INSTRUÇÃO ESCRITA A ▸ Copie literalmente o trecho da resenha sobre Reigns: Her Majesty que começa nas palavras "No que pode" e termina em "debaixo do chão.".

TRECHO ▸
Duas semanas após o lançamento de Reigns: Her Majesty (Steam, iOS, Android) e continuo em negação; procuro desculpas para justificar meu desinteresse, questiono se houve influência do meu humor, mas nada faz efeito. Apesar de extraordinariamente carismático e bem escrito, eu me senti como se o meu “eu” e processo ato de jogá-lo estavam separados por uma enorme parede de vidro à prova de som.
Não era pela temática, que muito me interessava, ou as diferenças que ele traz quando comparado com o antecessor – como a inclusão de uma rainha, com todos os nuances e “responsabilidades” impostos pela sociedade – mas o ato de interagir com a interface em si e sua mecânica de “cartas” que me incomodava.
Seguindo quase à risca as mecânicas de seu antecessor, Her Majesty tem sua interface similar ao de um app de relacionamentos, onde mover para uma carta para esquerda equivale algo próximo de um “sim”, e para direita, um “não”. O contexto muda de acordo com a carta, mas sempre são opiniões favoráveis ou desfavoráveis sobre a uma situação apresentada.
No que pode ser descrito como “equilibrando pratos”, você deve manter o seu reino “estável” e jamais irritar demais um dos quatro pilares que o compõem – igreja, povo, militares e finanças. Visualizados como ícones no topo da tela, basta agradar demais ou de menos que a rainha será decepada, assassinada, queimada; enfim, de alguma forma ou desaparece ou vai para sete palmos debaixo do chão.
A simplicidade da interface esconde, até demais, os nuances da trama. Um “sim” pode desencadear todo um novo conjunto de cartas e avançar a narrativa e um “não” traz uma morte repentina. Pequenos detalhes são o que me cativam e me frustram em jogar Reigns: Her Majesty. Quando sentia que havia decifrado a maneira de avançar na história, ela escapulia de mim por um erro besta ou uma decisão a qual o jogo considerava “errada”.

INSTRUÇÃO ESCRITA B ▸ Reescreva como tabela Markdown, com as colunas Nº e Linha, as linhas dos dados fornecidos desde o início até a que contém "Viewport: 1200px width, 670px", inclusive, deixando de fora as linhas em branco.

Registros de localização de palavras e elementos
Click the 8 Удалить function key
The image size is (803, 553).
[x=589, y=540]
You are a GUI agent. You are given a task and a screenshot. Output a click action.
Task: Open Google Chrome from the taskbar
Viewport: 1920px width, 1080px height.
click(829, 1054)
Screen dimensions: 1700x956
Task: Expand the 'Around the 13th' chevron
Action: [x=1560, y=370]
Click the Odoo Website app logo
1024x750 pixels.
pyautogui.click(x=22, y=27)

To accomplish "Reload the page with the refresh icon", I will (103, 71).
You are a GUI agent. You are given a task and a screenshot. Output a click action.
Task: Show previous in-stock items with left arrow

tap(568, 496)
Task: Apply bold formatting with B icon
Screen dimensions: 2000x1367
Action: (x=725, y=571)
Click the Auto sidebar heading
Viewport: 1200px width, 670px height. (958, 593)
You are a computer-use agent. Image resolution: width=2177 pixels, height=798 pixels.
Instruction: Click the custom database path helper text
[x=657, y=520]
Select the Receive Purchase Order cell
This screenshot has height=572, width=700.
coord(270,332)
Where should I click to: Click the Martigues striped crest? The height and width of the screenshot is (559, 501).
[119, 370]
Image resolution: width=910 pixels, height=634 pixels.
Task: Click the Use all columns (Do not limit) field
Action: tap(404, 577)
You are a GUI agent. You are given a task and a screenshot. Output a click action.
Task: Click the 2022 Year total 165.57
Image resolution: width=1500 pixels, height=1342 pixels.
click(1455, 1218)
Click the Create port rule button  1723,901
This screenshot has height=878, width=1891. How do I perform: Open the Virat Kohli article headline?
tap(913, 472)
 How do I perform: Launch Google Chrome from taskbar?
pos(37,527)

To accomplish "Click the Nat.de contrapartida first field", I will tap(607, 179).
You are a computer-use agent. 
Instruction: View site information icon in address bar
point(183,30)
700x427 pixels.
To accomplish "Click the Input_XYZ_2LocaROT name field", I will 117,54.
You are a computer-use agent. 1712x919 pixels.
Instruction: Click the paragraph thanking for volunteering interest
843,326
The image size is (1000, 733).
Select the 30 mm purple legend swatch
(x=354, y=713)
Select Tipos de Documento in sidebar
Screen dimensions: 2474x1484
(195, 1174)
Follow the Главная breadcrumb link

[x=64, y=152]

RESULTADO A ▸
No que pode ser descrito como “equilibrando pratos”, você deve manter o seu reino “estável” e jamais irritar demais um dos quatro pilares que o compõem – igreja, povo, militares e finanças. Visualizados como ícones no topo da tela, basta agradar demais ou de menos que a rainha será decepada, assassinada, queimada; enfim, de alguma forma ou desaparece ou vai para sete palmos debaixo do chão.

RESULTADO B ▸
| Nº | Linha |
|---|---|
| 1 | Click the 8 Удалить function key |
| 2 | The image size is (803, 553). |
| 3 | [x=589, y=540] |
| 4 | You are a GUI agent. You are given a task and a screenshot. Output a click action. |
| 5 | Task: Open Google Chrome from the taskbar |
| 6 | Viewport: 1920px width, 1080px height. |
| 7 | click(829, 1054) |
| 8 | Screen dimensions: 1700x956 |
| 9 | Task: Expand the 'Around the 13th' chevron |
| 10 | Action: [x=1560, y=370] |
| 11 | Click the Odoo Website app logo |
| 12 | 1024x750 pixels. |
| 13 | pyautogui.click(x=22, y=27) |
| 14 | To accomplish "Reload the page with the refresh icon", I will (103, 71). |
| 15 | You are a GUI agent. You are given a task and a screenshot. Output a click action. |
| 16 | Task: Show previous in-stock items with left arrow |
| 17 | tap(568, 496) |
| 18 | Task: Apply bold formatting with B icon |
| 19 | Screen dimensions: 2000x1367 |
| 20 | Action: (x=725, y=571) |
| 21 | Click the Auto sidebar heading |
| 22 | Viewport: 1200px width, 670px height. (958, 593) |